Beams were traditionally used to support upper floors. Oak was often the wood of choice, being strong, resistant to insects and fungi and available in pieces long enough to span ceilings. Nowadays, oak is very expensive, but you can have the look of oak by using specially made reproduction beams or by staining cheaper wood yourself.
- Skill level:
Things you need
- Workmate, or similar
- Wood glue
- Dowel pins
- Drill and bit
- Oak stained varnish, or similar
Measure the ceiling along the intended beam line. Clamp one length of wood in your Workmate. Clamp another overlapping length of wood alongside it so the combined length is equal to the length of the intended beam.
Saw through both lengths of wood together in preparation for making a scarf joint. Cut at 45 degrees or less, according to the beam dimensions, to maximise the joining surface. Join the two lengths together with wood glue, clamp in the Workmate and leave to dry.
Select two wood dowel pins suitable for reinforcing the scarf joint. Choose a drill bit size according to the dowel pins. Drill through the intended top surface, i.e., the surface that will be fixed to the ceiling, at a point that will meet the diagonal saw cut halfway along its length to the depth of the dowel pins.
Squirt wood glue into the two holes. Insert the dowel pins. Wipe off displaced glue and allow to dry.
Stain and varnish your beam using oak stained varnish. Allow to dry.

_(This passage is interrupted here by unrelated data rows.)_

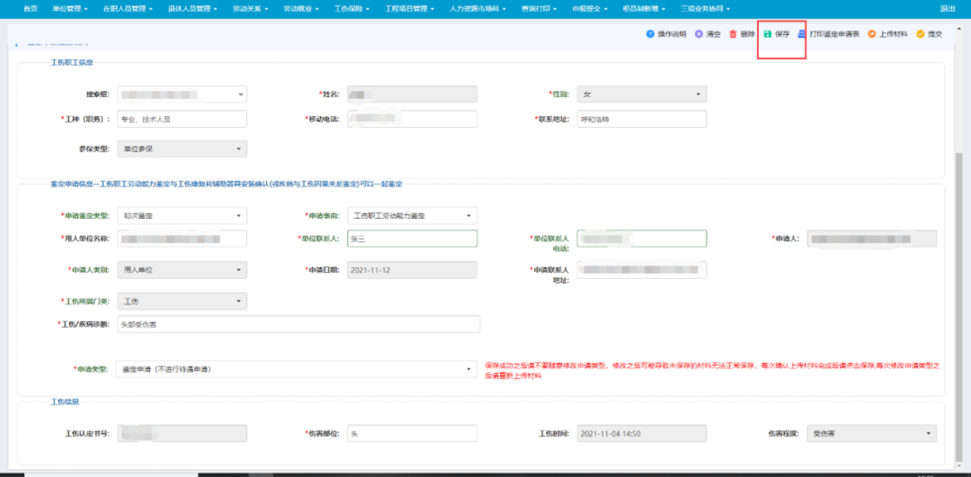The image size is (971, 477).
Task: Click the 删除 trash icon
Action: [733, 34]
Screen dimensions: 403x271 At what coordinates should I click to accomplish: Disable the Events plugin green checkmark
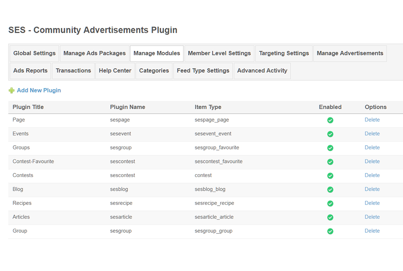pyautogui.click(x=330, y=134)
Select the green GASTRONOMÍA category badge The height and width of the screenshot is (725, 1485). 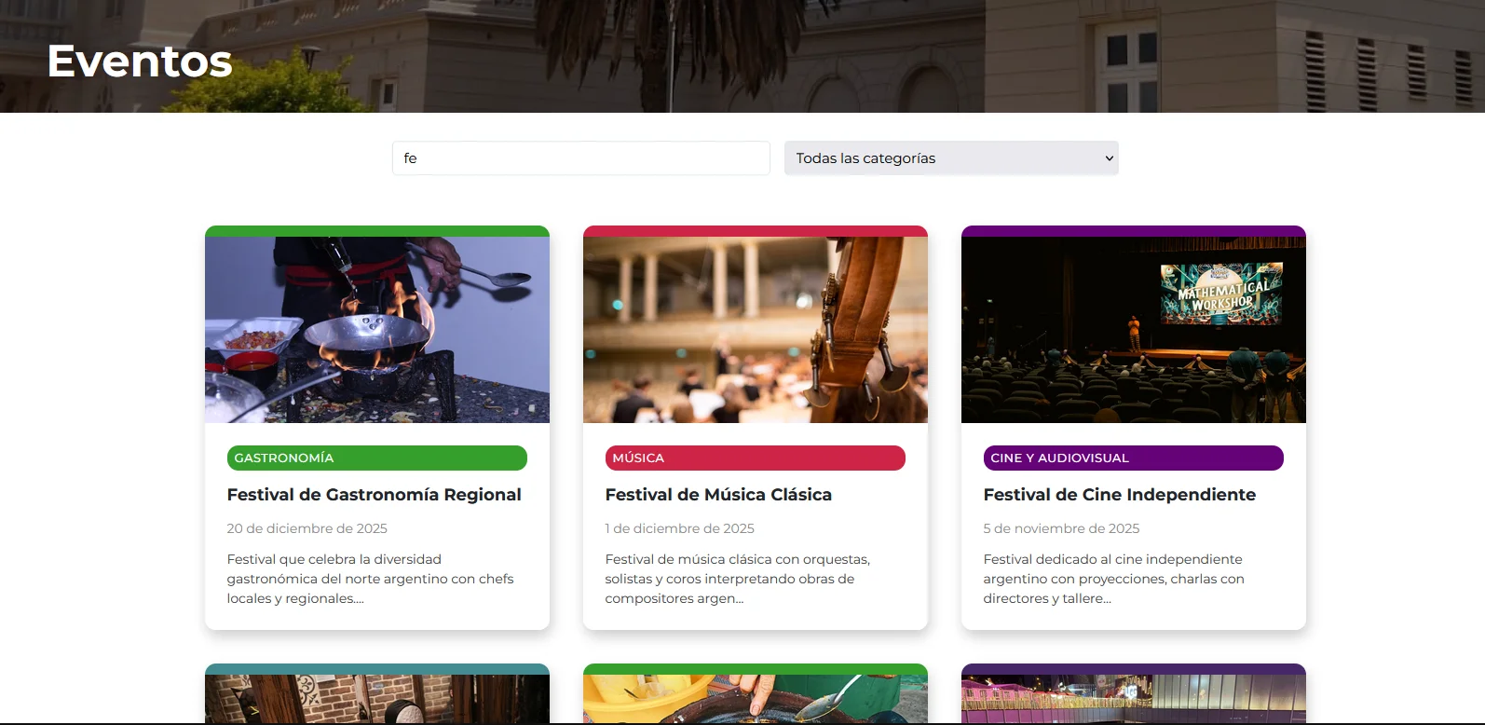(376, 458)
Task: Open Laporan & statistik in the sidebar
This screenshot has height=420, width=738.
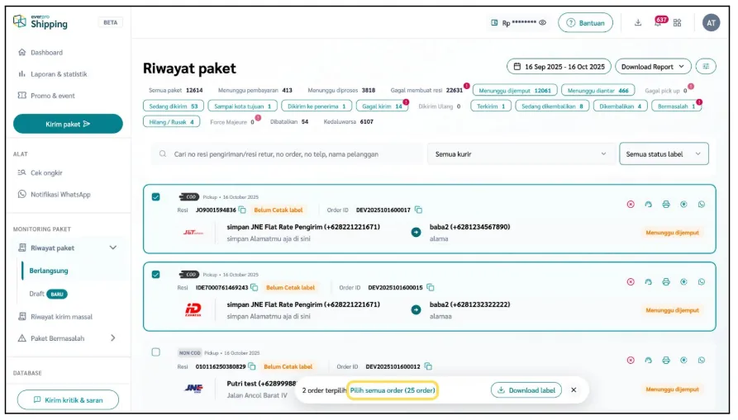Action: point(58,74)
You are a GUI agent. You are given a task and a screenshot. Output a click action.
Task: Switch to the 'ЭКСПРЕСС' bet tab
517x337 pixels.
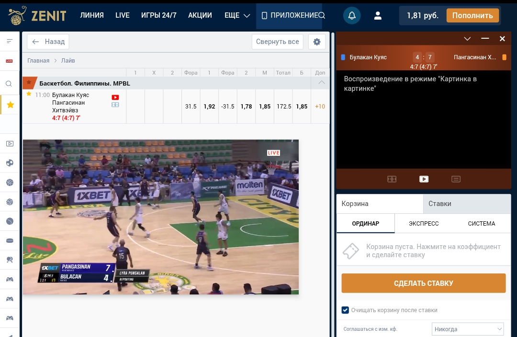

Your beam is now ready to be fixed in place.
Tips and warnings
- Bernard Powell has some good advice on using salvaged wood for the job and making beams look authentic.
- As Neal Barrett Jr. points out, a scarf joint produces a joint much more difficult to see.
- Where box beam is used instead of solid wood, the glued joint between two lengths can be strengthened by the addition of secret screwed inserts rather than with dowel pins.
- Keep fingers behind the cutting blade of the saw and away from a moving drill bit.
- Wear goggles when any risk of foreign material entering the eyes exists.